Strope Pooja K, Moriyama Etsuko N
Department of Computer Science and Engineering, University of Nebraska-Lincoln, Lincoln, NE 68588-0660,
Genomics. 2007 May;89(5):602-12. doi: 10.1016/j.ygeno.2007.01.008. Epub 2007 Mar 2.
Computational methods of predicting protein functions rely on detecting similarities among proteins. However, sufficient sequence information is not always available for some protein families. For example, proteins of interest may be new members of a divergent protein family. The performance of protein classification methods could vary in such challenging situations. Using the G-protein-coupled receptor superfamily as an example, we investigated the performance of several protein classifiers. Alignment-free classifiers based on support vector machines using simple amino acid compositions were effective in remote-similarity detection even from short fragmented sequences. Although it is computationally expensive, a support vector machine classifier using local pairwise alignment scores showed very good balanced performance. More commonly used profile hidden Markov models were generally highly specific and well suited to classifying well-established protein family members. It is suggested that different types of protein classifiers should be applied to gain the optimal mining power.

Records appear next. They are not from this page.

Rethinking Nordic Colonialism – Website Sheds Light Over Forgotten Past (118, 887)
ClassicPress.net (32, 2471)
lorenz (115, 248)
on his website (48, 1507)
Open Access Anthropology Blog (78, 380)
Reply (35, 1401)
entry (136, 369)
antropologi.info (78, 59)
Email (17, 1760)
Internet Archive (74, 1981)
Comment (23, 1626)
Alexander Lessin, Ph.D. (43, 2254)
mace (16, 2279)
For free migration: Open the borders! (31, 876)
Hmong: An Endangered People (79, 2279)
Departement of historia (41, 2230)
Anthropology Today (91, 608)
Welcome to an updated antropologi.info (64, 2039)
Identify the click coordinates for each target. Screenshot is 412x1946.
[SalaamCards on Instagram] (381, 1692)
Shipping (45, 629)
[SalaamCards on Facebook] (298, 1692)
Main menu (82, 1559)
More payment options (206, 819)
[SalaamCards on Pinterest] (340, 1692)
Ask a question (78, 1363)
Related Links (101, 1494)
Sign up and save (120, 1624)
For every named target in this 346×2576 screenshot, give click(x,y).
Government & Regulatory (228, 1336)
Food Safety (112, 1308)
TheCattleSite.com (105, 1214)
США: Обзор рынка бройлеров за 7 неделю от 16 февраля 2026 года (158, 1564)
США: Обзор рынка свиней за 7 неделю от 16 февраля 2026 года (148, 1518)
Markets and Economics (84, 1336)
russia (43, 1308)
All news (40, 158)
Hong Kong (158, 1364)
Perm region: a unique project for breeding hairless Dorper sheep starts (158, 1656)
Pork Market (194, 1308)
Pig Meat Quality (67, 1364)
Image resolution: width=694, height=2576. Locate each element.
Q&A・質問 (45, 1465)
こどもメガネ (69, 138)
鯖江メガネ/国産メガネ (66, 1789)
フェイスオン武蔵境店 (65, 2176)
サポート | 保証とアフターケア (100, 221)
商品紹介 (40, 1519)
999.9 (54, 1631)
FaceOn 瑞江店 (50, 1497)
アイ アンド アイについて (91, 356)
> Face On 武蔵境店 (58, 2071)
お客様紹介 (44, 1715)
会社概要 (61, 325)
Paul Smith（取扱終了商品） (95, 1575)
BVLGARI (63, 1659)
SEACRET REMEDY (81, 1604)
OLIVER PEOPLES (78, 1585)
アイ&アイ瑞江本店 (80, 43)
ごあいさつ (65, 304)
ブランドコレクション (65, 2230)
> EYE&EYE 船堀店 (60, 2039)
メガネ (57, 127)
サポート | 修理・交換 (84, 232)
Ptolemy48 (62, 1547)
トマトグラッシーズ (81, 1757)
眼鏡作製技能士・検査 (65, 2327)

预测蛋白质功能的计算方法依赖于检测蛋白质之间的相似性。然而,对于某些蛋白质家族来说,并非总能获得足够的序列信息。例如,感兴趣的蛋白质可能是一个分化蛋白质家族的新成员。在这种具有挑战性的情况下,蛋白质分类方法的性能可能会有所不同。以G蛋白偶联受体超家族为例,我们研究了几种蛋白质分类器的性能。基于支持向量机并使用简单氨基酸组成的无比对分类器,即使从短片段序列中也能有效地进行远程相似性检测。尽管计算成本很高,但使用局部两两比对得分的支持向量机分类器表现出非常好的平衡性能。更常用的轮廓隐马尔可夫模型通常具有高度特异性,非常适合对已确立的蛋白质家族成员进行分类。建议应应用不同类型的蛋白质分类器以获得最佳挖掘能力。